*Text provided*:
Start of Block

# charts per hour



## jmcpolin (Mar 21, 2012)

Does anyone have any input on what coding charts per hour should be?  I understand that each element is going to be different, surgery, E&M, diagnostic radiology vs interventional.  Any input would be appreciated.


----------



## cthompson1446 (Mar 21, 2012)

*Charts per hour*



jmcpolin said:


> Does anyone have any input on what coding charts per hour should be?  I understand that each element is going to be different, surgery, E&M, diagnostic radiology vs interventional.  Any input would be appreciated.



I have seen 20-25 charts per hour in some position descriptions posted by different employers.


Hope that helps!


----------



## jmcpolin (Mar 21, 2012)

is that just E&M?


----------



## rmickalich (Mar 21, 2012)

Personally, I think productivity should be determined by the average coder per facility, because it should be dependent upon the coding/abstracting applications and EHR.  I have seen EHR with a font size of 8 and I find it impossible to code 22 charts/hr. when I am squinting to view a chart.  Here are some common standards that I have seen:

ER 16-24
OP/OBS 4-6
SUR 6-8
IP 4
ED Facility E&M 12
ED and Office -Pro E&M 20
Ancillary 20


----------



## jmcpolin (Mar 21, 2012)

Thanks a bunch!


----------

End of Block

*Data shown*:
Start of Block

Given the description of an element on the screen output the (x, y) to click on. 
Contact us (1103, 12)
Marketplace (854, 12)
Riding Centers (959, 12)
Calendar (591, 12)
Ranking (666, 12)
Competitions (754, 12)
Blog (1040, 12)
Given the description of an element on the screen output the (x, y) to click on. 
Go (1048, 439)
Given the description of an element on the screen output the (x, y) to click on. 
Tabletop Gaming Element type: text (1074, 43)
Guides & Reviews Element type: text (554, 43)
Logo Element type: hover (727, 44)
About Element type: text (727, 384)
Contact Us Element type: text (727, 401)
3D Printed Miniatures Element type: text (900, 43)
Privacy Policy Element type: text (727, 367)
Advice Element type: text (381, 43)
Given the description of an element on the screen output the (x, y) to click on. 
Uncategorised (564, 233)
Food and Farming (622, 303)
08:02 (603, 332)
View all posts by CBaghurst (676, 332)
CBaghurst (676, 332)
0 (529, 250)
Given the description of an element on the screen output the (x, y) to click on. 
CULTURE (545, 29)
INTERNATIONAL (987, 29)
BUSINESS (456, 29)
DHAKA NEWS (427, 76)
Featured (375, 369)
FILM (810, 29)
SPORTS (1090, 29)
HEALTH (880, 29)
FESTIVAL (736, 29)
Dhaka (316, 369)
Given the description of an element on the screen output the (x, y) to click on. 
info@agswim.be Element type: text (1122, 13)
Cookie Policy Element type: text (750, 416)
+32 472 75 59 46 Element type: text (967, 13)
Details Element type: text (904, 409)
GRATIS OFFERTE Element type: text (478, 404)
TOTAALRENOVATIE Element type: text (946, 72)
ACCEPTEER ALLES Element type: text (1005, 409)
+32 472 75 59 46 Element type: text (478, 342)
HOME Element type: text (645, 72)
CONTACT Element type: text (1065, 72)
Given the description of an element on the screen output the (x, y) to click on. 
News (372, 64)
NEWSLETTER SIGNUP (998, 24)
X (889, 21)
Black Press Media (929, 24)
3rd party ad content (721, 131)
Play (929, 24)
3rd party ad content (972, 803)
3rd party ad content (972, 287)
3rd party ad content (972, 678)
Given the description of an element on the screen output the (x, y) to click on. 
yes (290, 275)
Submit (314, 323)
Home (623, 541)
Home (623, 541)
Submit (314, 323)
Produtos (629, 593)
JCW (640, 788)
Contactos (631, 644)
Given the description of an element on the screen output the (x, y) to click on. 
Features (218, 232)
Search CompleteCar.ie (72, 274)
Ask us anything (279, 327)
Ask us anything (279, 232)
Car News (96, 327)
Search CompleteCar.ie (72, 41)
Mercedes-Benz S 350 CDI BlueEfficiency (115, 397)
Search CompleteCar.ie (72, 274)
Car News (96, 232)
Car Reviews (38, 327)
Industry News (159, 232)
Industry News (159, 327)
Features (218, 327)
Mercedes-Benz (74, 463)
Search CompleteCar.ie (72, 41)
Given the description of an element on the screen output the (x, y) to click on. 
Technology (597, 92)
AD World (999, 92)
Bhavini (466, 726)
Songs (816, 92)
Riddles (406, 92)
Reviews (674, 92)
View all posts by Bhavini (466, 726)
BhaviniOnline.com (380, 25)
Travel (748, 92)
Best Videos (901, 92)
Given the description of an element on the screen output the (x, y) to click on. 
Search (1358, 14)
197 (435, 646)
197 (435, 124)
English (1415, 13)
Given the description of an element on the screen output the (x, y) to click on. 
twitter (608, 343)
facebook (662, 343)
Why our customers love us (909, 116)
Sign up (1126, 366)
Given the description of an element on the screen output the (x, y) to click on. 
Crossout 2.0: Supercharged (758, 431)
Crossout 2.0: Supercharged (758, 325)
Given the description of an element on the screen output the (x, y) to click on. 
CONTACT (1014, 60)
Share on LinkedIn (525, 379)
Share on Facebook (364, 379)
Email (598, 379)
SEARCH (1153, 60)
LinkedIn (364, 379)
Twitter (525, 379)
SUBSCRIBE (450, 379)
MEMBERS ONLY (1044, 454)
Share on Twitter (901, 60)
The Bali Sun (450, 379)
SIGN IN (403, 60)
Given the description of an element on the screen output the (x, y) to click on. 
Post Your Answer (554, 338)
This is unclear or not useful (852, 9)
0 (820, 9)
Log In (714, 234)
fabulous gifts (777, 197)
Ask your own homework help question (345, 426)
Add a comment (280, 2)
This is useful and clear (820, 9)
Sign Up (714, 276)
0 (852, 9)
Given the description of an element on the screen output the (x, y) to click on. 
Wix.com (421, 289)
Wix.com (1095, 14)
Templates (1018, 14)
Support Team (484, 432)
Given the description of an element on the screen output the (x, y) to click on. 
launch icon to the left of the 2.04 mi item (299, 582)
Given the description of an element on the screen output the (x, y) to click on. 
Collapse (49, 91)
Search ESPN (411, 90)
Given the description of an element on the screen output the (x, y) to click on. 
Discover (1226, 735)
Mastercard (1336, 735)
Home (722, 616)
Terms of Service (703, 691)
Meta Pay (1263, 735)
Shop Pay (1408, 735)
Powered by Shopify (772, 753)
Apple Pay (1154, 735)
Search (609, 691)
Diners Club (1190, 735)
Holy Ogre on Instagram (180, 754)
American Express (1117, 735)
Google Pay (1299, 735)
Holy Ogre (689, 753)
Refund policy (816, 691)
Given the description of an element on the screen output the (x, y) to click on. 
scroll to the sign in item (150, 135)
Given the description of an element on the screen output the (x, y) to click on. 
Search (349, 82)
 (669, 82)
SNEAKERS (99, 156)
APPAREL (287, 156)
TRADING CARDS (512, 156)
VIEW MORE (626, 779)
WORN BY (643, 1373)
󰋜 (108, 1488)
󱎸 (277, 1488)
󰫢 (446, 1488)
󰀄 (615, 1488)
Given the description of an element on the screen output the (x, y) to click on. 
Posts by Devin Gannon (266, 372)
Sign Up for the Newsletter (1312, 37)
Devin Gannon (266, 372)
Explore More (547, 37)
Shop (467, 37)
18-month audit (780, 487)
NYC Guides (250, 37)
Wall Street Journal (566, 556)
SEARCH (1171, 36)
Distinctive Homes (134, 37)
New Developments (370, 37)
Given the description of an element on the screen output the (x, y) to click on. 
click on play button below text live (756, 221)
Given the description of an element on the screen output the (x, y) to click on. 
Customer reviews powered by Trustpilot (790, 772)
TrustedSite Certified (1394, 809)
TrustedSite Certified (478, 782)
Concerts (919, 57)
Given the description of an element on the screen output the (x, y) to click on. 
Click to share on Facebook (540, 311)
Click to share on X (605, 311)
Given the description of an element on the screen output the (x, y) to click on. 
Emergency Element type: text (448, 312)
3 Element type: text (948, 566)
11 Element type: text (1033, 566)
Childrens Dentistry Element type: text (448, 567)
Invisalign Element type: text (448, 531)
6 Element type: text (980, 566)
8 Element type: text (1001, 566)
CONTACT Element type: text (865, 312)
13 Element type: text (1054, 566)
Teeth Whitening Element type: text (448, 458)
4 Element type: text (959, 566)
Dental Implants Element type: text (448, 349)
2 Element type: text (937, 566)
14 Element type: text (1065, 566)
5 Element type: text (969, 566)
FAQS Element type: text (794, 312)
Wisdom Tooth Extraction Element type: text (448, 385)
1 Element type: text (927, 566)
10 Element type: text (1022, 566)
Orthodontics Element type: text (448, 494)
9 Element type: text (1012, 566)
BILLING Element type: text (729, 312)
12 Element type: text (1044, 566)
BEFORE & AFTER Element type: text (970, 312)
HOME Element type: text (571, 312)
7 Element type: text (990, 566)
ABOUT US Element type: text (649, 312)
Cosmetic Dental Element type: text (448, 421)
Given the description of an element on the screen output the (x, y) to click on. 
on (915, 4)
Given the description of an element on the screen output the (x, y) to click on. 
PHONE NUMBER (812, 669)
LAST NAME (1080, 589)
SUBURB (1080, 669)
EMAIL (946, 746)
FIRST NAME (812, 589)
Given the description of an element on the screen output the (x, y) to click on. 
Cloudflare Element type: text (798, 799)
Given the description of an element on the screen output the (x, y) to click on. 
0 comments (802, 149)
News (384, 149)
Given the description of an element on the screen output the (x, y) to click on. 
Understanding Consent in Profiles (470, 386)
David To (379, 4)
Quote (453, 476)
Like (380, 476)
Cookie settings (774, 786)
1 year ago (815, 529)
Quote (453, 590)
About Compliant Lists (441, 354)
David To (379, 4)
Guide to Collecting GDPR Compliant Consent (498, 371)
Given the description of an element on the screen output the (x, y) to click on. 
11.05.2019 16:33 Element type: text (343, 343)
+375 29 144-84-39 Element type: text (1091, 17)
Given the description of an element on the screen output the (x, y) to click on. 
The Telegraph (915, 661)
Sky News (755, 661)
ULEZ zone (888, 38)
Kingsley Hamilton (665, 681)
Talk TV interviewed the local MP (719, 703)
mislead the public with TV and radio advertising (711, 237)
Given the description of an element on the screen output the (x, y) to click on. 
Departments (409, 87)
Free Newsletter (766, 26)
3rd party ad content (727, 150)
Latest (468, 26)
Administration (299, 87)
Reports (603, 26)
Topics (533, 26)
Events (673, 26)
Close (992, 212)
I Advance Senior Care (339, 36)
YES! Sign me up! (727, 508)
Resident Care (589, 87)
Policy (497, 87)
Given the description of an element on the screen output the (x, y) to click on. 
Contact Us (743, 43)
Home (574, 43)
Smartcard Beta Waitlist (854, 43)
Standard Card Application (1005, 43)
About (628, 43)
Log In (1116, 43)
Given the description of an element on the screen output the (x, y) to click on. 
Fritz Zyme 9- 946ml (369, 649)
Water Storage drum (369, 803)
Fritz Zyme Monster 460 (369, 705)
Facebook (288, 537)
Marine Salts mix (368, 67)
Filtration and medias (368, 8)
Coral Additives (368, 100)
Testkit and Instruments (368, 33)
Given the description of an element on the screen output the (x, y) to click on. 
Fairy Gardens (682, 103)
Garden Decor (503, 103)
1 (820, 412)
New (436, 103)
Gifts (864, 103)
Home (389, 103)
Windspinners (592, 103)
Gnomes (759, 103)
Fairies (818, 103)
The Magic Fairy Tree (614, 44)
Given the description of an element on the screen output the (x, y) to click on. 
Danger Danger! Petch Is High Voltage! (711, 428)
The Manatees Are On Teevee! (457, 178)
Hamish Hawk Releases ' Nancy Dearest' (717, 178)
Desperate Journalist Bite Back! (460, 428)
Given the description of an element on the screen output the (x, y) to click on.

End of Block

Repeat the forum thread on coding charts per hour from "I have seen 20-25" up to and including "that just E&M?", swapping "employers" for "hiring managers".

*Task answer*:
I have seen 20-25 charts per hour in some position descriptions posted by different hiring managers.


Hope that helps!


----------



## jmcpolin (Mar 21, 2012)

is that just E&M?